Here we reproduce the empirical example of Chernozhukov, V., Cinelli, C., Newey, W., Sharma A., and Syrgkanis, V. (2026). “Long Story Short: Omitted Variable Bias in Causal Machine Learning.” Review of Economics and Statistics.
# loads package
library(dml.sensemakr)
## loads data
data("pension")
y <- pension$net_tfa # net total financial assets
d <- pension$e401 # 401K eligibility
x <- model.matrix(~ -1 + age + inc + educ+ fsize + marr + twoearn + pira + hown, data = pension)
# run DML
dml.401k.plm <- dml(y, d, x, model = "plm", cf.folds = 5, cf.reps = 5)
#> Debiased Machine Learning
#>
#> Model: Partially Linear
#> Target: ate
#> Cross-Fitting: 5 folds, 5 reps
#> ML Method: outcome (yreg0:ranger, yreg1:ranger), treatment (ranger)
#> Tuning: dirty
#>
#>
#> ====================================
#> Tuning parameters using all the data
#> ====================================
#>
#> - Tuning Model for D.
#> -- Best Tune:
#> mtry min.node.size splitrule
#> 1 2 5 variance
#>
#> - Tuning Model for Y (partially linear).
#> -- Best Tune:
#> mtry min.node.size splitrule
#> 1 2 5 variance
#>
#>
#> ======================================
#> Repeating 5-fold cross-fitting 5 times
#> ======================================
#>
#> -- Rep 1 -- Folds: 1 2 3 4 5
#>
#> -- Rep 2 -- Folds: 1 2 3 4 5
#>
#> -- Rep 3 -- Folds: 1 2 3 4 5
#>
#> -- Rep 4 -- Folds: 1 2 3 4 5
#>
#> -- Rep 5 -- Folds: 1 2 3 4 5
# results under conditional ignorability
summary(dml.401k.plm)
#>
#> Debiased Machine Learning
#>
#> Model: Partially Linear
#> Cross-Fitting: 5 folds, 5 reps
#> ML Method: outcome (yreg0:ranger, yreg1:ranger, R2 = 27.302%), treatment (ranger, R2 = 11.612%)
#> Tuning: dirty
#>
#> Average Treatment Effect:
#>
#> Estimate Std.

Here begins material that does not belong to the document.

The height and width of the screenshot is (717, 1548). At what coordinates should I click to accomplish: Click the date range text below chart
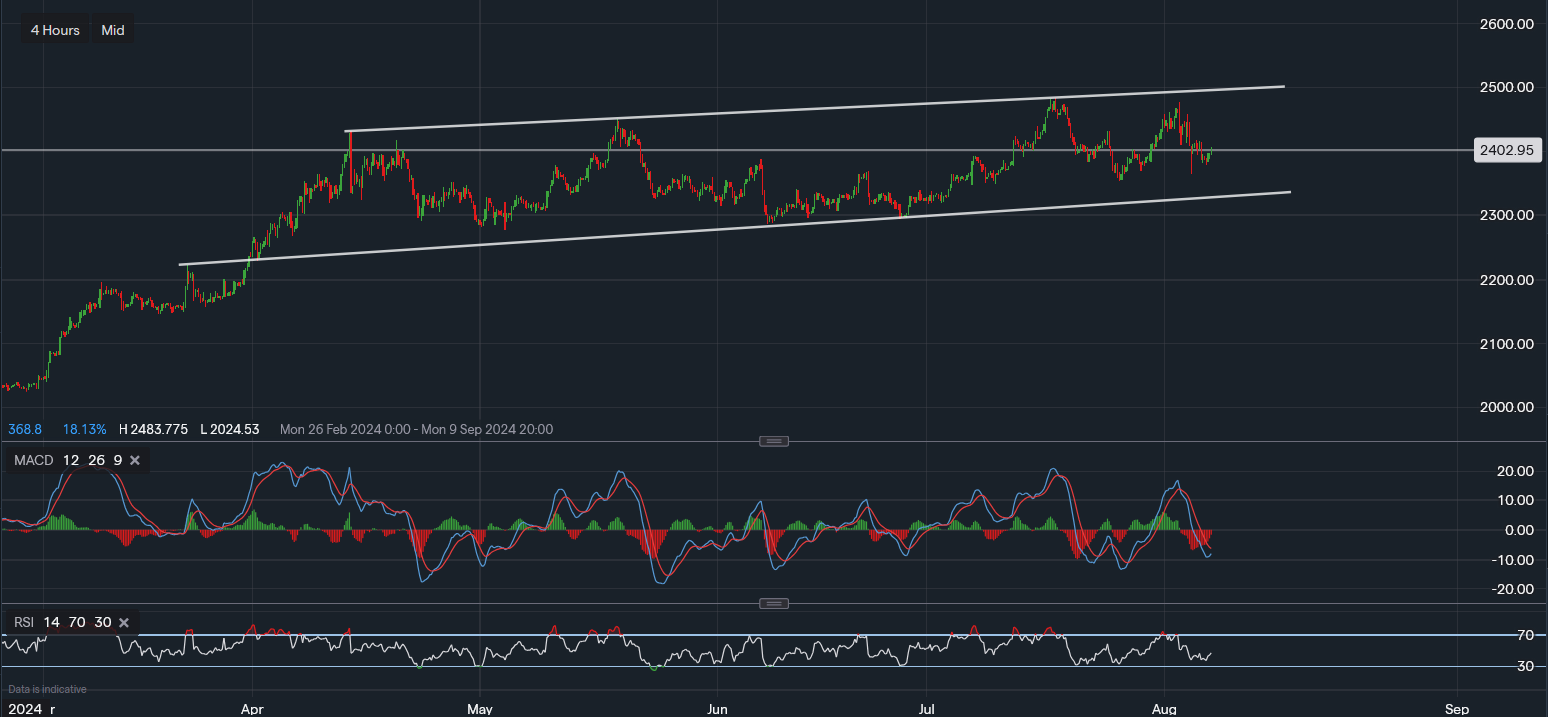click(416, 429)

Error t value P(>|t|)
#> ate.all 9018 1315 6.86 6.89e-12 ***
#> ---
#> Signif. codes: 0 '***' 0.001 '**' 0.01 '*' 0.05 '.' 0.1 ' ' 1
#> Note: DML estimates combined using the median method.
#>
#> Verbal interpretation of DML procedure:
#>
#> -- Average treatment effects were estimated using DML with 5-fold cross-fitting. In order to reduce the variance that stems from sample splitting, we repeated the procedure 5 times. Estimates are combined using the median as the final estimate, incorporating variation across experiments into the standard error as described in Chernozhukov et al. (2018). The outcome regression uses from the R package ; the treatment regression uses Random Forest from the R package ranger.
# sensitivity analysis
sens.401k <- sensemakr(dml.401k.plm, cf.y = 0.04, cf.d = 0.03,)
# summary
summary(sens.401k)
#> ==== Original Analysis ====
#>
#> Debiased Machine Learning
#>
#> Model: Partially Linear
#> Cross-Fitting: 5 folds, 5 reps
#> ML Method: outcome (yreg0:ranger, yreg1:ranger, R2 = 27.302%), treatment (ranger, R2 = 11.612%)
#> Tuning: dirty
#>
#> Average Treatment Effect:
#>
#> Estimate Std. Error t value P(>|t|)
#> ate.all 9018 1315 6.86 6.89e-12 ***
#> ---
#> Signif. codes: 0 '***' 0.001 '**' 0.01 '*' 0.05 '.' 0.1 ' ' 1
#> Note: DML estimates combined using the median method.
#>
#> Verbal interpretation of DML procedure:
#>
#> -- Average treatment effects were estimated using DML with 5-fold cross-fitting. In order to reduce the variance that stems from sample splitting, we repeated the procedure 5 times. Estimates are combined using the median as the final estimate, incorporating variation across experiments into the standard error as described in Chernozhukov et al. (2018). The outcome regression uses from the R package ; the treatment regression uses Random Forest from the R package ranger.
#>
#> ==== Sensitivity Analysis ====
#>
#> Null hypothesis: theta = 0
#> Signif. level: alpha = 0.05
#>
#> Robustness Values:
#> RV (%) RVa (%)
#> ate.all 7.3079 5.53
#>
#> Verbal interpretation of robustness values:
#>
#> -- Robustness Value for the Bound (RV): omitted variables that explain more than RV% of the residual variation both of the treatment (cf.d) and of the outcome (cf.y) are sufficiently strong to make the estimated bounds include 0. Conversely, omitted variables that do not explain more than RV% of the residual variation of both the treatment and the outcome are not sufficiently strong to do so.
#>
#> -- Robustness Value for the Confidence Bound (RVa): omitted variables that explain more than RV% of the residual variation both of the treatment (cf.d) and of the outcome (cf.y) are sufficiently strong to make the confidence bounds include 0, at the significance level of alpha = 0.05. Conversely, omitted variables that do not explain more than RV% of the residual variation of both the treatment and the outcome are not sufficiently strong to do so.
#>
#> Confidence Bounds for Sensitivity Scenario:
#> lwr upr
#> ate.all 2651.094 15447.489
#>
#> Confidence level: point = 95%; region = 90%.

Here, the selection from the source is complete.